Radio des sans voix : Le Président Tebboune vient d'annoncer de nouvelles instructions pour protéger les femmes victimes de violence. Quel regard portez-vous sur ces mesures ?
Amel Hadjadj : C'est indéniablement un signal politique fort qui mérite d'être salué. Mais permettez-moi de rester prudente : nous avons souvent constaté un fossé considérable entre les annonces et la réalité du terrain. L'impact concret dépendra entièrement de la mise en œuvre effective de ces instructions.
Radio des sans voix : Justement, parlons du terrain. Les peines actuelles, qui vont de 6 mois à 2 ans, sont-elles vraiment dissuasives selon vous ?
Amel Hadjadj : Ce qui est alarmant, c'est la banalisation croissante des violences, y compris dans les médias. Quand on voit la faiblesse de la protection accordée aux plaignantes, on ne peut pas dire que le système actuel soit dissuasif. J'attends de voir si ces nouvelles instructions s'accompagneront de mesures plus concrètes pour garantir une réelle protection.
Radio des sans voix : Vous accompagnez des femmes victimes de violence.
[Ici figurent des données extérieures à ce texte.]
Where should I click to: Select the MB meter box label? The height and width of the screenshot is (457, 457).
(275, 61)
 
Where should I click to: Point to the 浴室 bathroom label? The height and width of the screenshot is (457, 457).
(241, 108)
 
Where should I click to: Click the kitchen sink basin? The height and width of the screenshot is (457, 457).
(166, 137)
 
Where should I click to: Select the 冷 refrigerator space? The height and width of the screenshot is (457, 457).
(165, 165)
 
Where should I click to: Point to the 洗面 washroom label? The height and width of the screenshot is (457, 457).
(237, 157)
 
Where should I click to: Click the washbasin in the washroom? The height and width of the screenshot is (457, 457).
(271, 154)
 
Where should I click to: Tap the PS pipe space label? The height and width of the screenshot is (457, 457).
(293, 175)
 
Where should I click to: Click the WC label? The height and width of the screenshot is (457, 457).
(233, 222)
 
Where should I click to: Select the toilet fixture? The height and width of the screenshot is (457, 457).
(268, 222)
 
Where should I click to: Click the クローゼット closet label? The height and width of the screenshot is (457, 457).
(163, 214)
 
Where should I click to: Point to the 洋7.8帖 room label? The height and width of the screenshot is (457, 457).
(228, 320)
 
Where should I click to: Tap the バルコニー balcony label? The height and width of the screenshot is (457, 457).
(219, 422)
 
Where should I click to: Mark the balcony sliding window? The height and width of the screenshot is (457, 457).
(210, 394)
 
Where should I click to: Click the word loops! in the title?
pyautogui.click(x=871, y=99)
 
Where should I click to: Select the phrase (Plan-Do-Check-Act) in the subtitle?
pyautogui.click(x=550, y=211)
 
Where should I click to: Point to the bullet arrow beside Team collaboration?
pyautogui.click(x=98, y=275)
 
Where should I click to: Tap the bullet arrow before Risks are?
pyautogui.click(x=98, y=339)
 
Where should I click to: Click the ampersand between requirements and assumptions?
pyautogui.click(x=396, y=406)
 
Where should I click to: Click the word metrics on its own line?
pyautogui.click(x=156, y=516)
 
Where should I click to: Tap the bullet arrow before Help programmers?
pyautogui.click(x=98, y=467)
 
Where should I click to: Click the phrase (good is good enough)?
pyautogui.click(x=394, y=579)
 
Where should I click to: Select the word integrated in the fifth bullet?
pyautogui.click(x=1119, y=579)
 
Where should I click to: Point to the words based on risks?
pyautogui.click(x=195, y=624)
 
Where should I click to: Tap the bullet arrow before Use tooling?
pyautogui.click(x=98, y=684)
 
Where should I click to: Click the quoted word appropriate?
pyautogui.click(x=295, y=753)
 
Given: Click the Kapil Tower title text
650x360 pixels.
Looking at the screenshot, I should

Quels sont les principaux obstacles qu'elles rencontrent lorsqu'elles décident de porter plainte ?
Amel Hadjadj :(soupir) C'est un véritable parcours du combattant. D'abord, vous avez les obstacles procéduraux : des policiers et des magistrats peu formés, des délais interminables, la difficulté d'obtenir des preuves médicales... Mais ce n'est que la partie visible de l'iceberg. La plupart de ces femmes sont économiquement dépendantes de leur agresseur. Et puis il y a cette terrible pression familiale : "Ne détruis pas ta famille", "Pense aux enfants"... Sans oublier le manque criant de structures d'accueil, particulièrement dans les régions éloignées.
Radio des sans voix : On entend beaucoup parler de la nécessité d'une meilleure coordination entre les différents acteurs. Qu'en est-il concrètement ?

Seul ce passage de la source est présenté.